'''

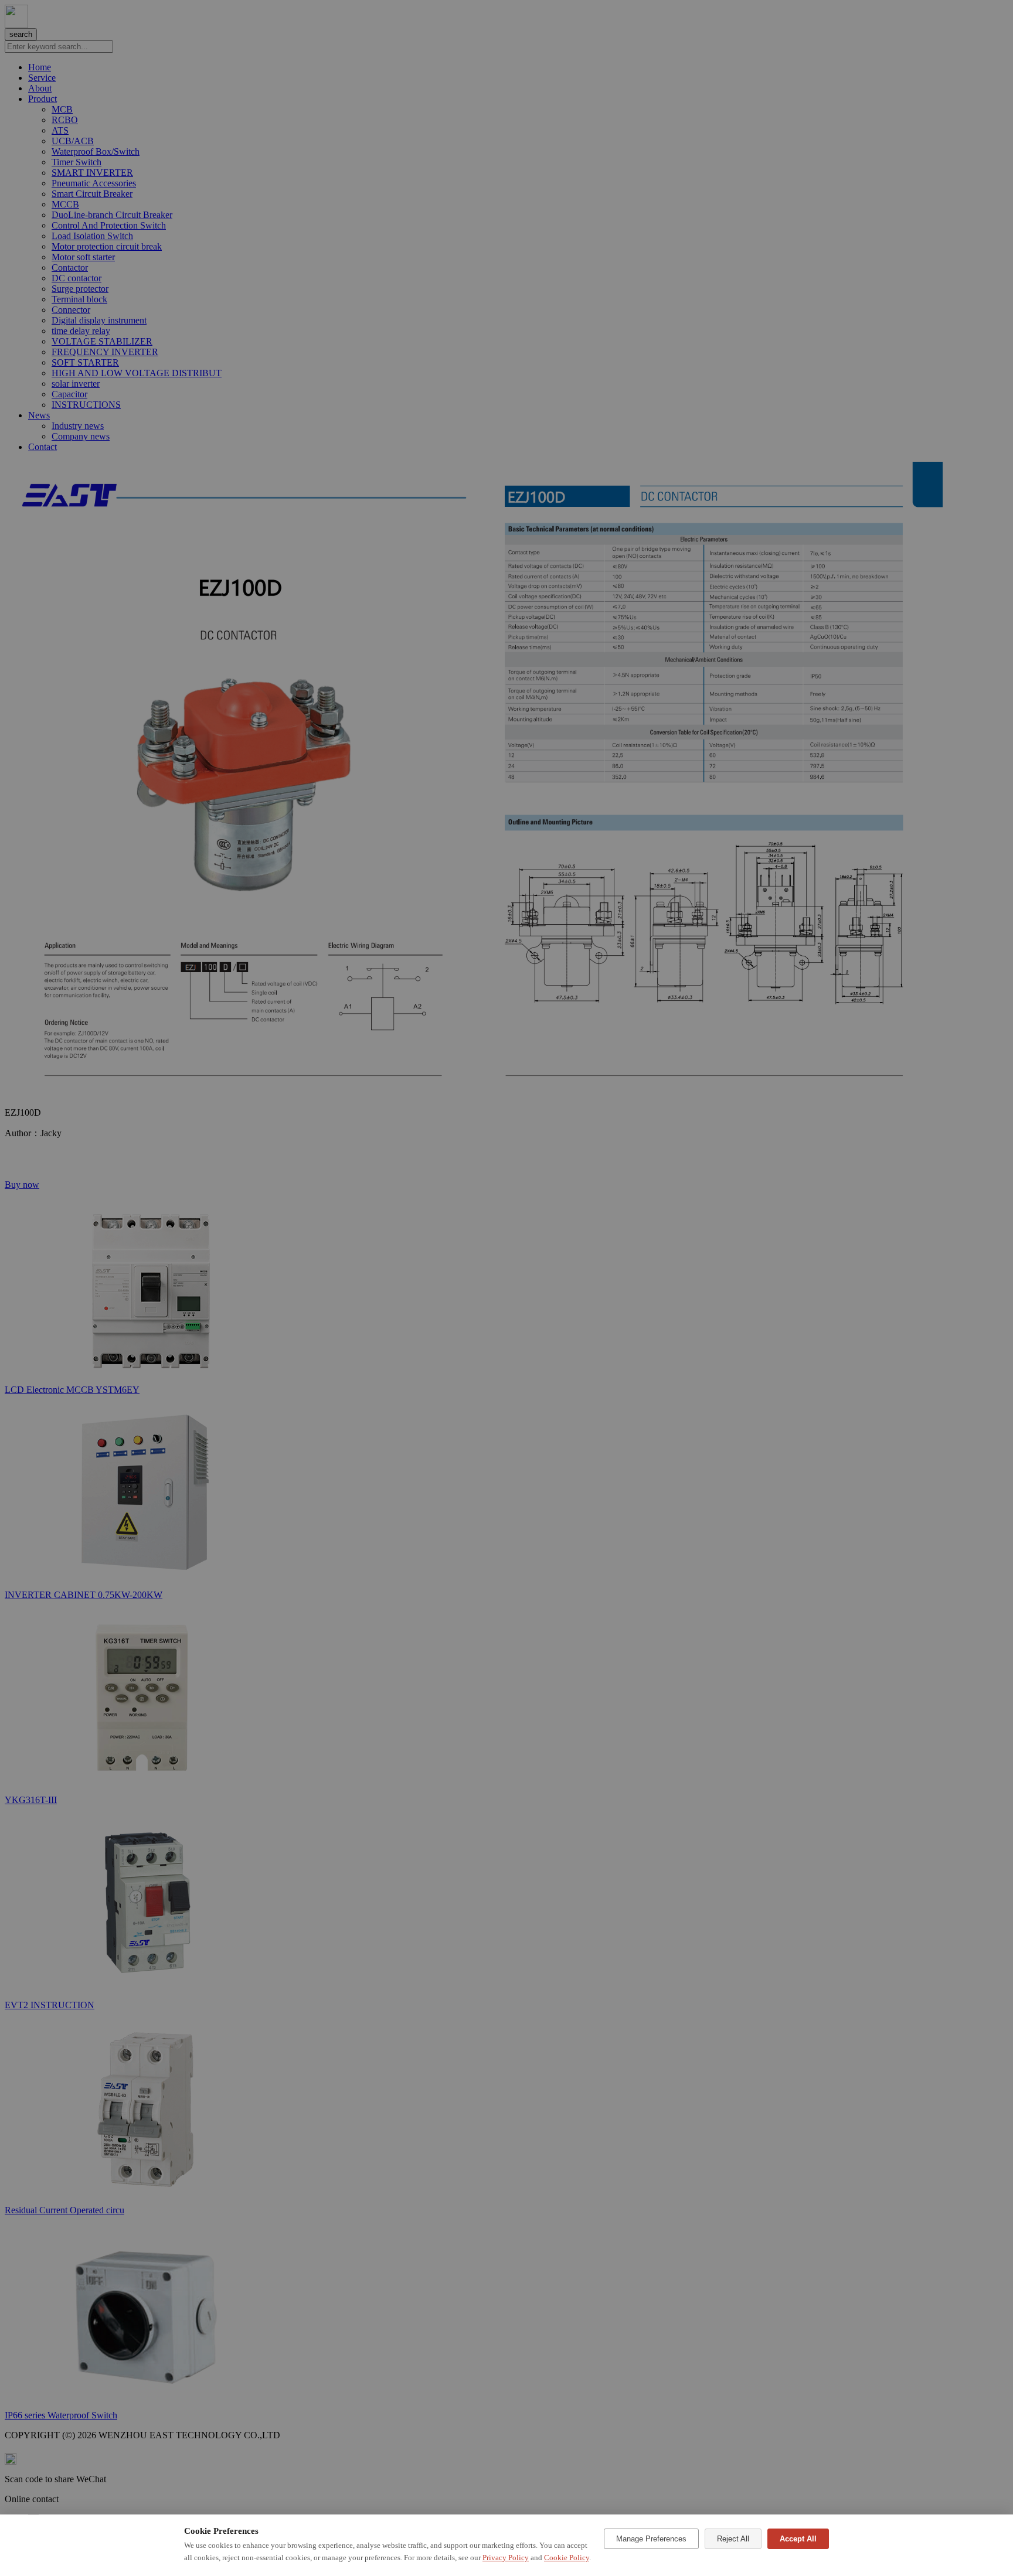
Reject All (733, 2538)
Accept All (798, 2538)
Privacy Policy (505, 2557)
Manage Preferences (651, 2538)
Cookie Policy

'''

• Aim of the exercise
Please give the entries again word for word, without any pictures.

• Your response
Reject All (733, 2538)
Accept All (798, 2538)
Privacy Policy (505, 2557)
Manage Preferences (651, 2538)
Cookie Policy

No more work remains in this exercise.